Massive galaxies discovered in the early universe

The early massive galaxies just discovered marked in red circles (Image ESO/UltraVISTA team. Acknowledgement: TERAPIX/CNRS/INSU/CASU)
The early massive galaxies just discovered marked in red circles (Image ESO/UltraVISTA team. Acknowledgement: TERAPIX/CNRS/INSU/CASU)

An article published in the journal “Astrophysical Journal” describes the discovery of the oldest giant galaxies carried out thanks to ESO’s VISTA (Visible and Infrared Survey Telescope for Astronomy) telescope. A team of astronomers led by Karina Caputi of the Kapteyn Astronomical Institute at the University of Groningen, Netherlands, identified galaxies that existed when the universe was between 750 million and 2.1 billion years old. This result is surprising because the birth of galaxies so massive wasn’t expected so soon.

The astronomers used images from the UltraVISTA survey, one of the projects that from December 2009 and for five years used the VISTA telescope to examine the sky in the near infrared. These data were combined with others collected by NASA’s Spitzer Space Telescope, which has been examining space in the mid-infrared. This type of observations allows to identify objects that are obscured by dust and are very distant.

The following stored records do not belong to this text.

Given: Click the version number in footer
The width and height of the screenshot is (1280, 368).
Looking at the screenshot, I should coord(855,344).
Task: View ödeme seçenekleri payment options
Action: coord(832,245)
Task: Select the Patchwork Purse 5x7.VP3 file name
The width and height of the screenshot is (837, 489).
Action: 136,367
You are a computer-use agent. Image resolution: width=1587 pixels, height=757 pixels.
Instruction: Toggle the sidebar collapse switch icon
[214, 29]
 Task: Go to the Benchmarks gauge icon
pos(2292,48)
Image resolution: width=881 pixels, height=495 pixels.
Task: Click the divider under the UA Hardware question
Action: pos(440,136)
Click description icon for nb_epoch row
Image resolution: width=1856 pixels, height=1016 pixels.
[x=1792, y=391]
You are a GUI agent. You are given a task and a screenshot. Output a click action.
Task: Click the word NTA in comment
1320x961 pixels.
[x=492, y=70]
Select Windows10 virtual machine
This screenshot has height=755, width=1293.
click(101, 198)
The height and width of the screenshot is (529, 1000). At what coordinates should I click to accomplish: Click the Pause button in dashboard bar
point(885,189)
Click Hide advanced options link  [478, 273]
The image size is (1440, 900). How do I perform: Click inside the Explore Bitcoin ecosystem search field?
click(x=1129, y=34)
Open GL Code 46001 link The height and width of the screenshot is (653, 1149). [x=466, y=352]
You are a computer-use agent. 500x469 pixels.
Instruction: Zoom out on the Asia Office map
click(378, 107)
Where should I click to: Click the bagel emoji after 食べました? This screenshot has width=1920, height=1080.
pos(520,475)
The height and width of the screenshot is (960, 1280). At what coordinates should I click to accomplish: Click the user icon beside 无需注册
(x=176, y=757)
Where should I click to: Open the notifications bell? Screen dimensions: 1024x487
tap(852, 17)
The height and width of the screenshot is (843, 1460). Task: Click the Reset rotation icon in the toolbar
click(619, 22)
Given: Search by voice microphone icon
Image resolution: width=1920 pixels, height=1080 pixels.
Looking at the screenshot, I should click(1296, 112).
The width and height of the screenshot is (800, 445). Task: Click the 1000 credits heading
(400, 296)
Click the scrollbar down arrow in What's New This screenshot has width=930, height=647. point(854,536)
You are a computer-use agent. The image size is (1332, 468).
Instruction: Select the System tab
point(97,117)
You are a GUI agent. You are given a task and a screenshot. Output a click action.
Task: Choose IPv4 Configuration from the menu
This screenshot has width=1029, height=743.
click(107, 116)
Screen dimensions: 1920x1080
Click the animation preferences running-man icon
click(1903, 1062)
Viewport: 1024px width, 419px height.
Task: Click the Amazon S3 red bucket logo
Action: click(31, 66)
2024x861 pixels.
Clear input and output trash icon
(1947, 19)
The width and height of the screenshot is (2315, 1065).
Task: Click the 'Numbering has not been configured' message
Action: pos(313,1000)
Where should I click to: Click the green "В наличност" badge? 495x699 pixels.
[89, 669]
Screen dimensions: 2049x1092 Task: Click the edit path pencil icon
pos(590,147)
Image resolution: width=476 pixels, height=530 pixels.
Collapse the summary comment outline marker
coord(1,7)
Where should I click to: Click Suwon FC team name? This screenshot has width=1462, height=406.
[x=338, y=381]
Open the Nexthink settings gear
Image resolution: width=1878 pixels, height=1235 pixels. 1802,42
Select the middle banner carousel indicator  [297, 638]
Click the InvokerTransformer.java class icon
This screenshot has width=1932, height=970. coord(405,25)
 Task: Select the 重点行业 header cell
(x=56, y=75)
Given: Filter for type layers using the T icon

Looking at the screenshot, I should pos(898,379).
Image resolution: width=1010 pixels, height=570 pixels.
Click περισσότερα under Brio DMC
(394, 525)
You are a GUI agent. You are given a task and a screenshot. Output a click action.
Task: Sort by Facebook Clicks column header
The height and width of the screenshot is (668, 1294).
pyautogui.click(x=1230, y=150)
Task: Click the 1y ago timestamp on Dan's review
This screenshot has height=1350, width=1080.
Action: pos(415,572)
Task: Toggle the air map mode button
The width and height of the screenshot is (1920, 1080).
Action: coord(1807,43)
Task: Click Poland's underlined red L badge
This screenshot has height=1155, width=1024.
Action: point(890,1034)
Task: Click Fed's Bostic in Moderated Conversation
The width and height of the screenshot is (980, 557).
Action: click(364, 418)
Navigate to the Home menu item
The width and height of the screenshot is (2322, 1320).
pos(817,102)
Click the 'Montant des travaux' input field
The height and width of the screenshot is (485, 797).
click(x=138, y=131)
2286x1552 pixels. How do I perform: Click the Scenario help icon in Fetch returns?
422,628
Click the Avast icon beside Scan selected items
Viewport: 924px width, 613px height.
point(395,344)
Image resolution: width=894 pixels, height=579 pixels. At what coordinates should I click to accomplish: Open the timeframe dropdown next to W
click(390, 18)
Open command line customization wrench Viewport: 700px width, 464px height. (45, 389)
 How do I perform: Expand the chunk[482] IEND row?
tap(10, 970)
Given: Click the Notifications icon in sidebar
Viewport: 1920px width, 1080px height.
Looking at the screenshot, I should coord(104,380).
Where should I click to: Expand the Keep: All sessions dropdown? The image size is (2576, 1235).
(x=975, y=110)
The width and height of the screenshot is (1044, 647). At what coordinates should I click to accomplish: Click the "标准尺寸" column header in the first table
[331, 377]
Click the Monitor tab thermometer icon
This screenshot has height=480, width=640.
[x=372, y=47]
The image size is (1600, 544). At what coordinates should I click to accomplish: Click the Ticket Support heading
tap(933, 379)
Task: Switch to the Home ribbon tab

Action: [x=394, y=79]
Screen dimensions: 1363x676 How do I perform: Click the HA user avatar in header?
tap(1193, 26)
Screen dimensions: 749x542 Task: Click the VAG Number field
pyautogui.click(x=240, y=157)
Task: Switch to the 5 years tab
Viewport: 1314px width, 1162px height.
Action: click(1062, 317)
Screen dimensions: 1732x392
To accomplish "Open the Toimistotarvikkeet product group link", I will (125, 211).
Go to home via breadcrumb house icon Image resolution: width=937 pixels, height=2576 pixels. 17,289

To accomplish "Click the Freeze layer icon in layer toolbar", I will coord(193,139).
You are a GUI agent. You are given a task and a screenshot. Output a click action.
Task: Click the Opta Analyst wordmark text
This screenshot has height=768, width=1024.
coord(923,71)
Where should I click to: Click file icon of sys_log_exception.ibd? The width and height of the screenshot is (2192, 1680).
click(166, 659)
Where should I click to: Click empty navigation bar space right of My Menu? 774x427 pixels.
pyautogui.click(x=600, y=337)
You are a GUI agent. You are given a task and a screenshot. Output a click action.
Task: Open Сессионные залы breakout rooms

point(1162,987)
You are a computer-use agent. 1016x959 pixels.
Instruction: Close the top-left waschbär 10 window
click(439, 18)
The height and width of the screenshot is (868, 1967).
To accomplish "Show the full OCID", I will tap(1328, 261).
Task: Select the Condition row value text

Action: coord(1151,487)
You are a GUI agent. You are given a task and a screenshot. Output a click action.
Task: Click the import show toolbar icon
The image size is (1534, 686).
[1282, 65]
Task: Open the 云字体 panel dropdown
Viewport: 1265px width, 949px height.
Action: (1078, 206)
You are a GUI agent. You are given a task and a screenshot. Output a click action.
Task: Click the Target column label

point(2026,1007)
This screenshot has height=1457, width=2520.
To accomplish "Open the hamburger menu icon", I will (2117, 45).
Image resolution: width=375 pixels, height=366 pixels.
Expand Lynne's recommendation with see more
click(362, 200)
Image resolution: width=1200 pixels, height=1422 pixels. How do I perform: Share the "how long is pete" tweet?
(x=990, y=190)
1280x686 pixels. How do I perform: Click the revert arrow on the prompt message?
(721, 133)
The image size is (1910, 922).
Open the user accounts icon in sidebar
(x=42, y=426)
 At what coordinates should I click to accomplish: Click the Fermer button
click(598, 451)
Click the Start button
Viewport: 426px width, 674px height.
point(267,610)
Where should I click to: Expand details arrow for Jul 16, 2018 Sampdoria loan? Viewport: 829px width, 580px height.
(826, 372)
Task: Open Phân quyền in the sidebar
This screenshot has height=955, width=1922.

The result was the discovery of 574 massive galaxies with masses of more than 50 billion that of the Sun which make up about half the number present when the universe was between 1.1 and 1.5 billion years old. This contradicts the current models of galaxy formation, which predicts the initial formation of small galaxies and only later of big ones, through galaxy mergers.

According to the analysis carried out on the data collected, these massive galaxies formed about a billion years after the Big Bang. Not only they have formed earlier than expected but they’re also more numerous than scientists thought. The telescopes available today and combining data from multiple telescopes allow to discover objects that were once invisible. This leads to surprises and consequently to new and better cosmological models.

A problem emerged during this research is that these massive galaxies seem to contain a lot of dust. The consequence is that there were probably others that emitted a light so dim that even the observations from the UltraVISTA survey couldn’t detect them.

This research opens the way for new studies to collect new data on early galaxies and adapt the models of their formation. ESO has already announced that the ALMA radio telescope will be used to search other galaxies full of dust. If they are found, they can become targets for the telescope E-ELT, whose construction begun in 2014.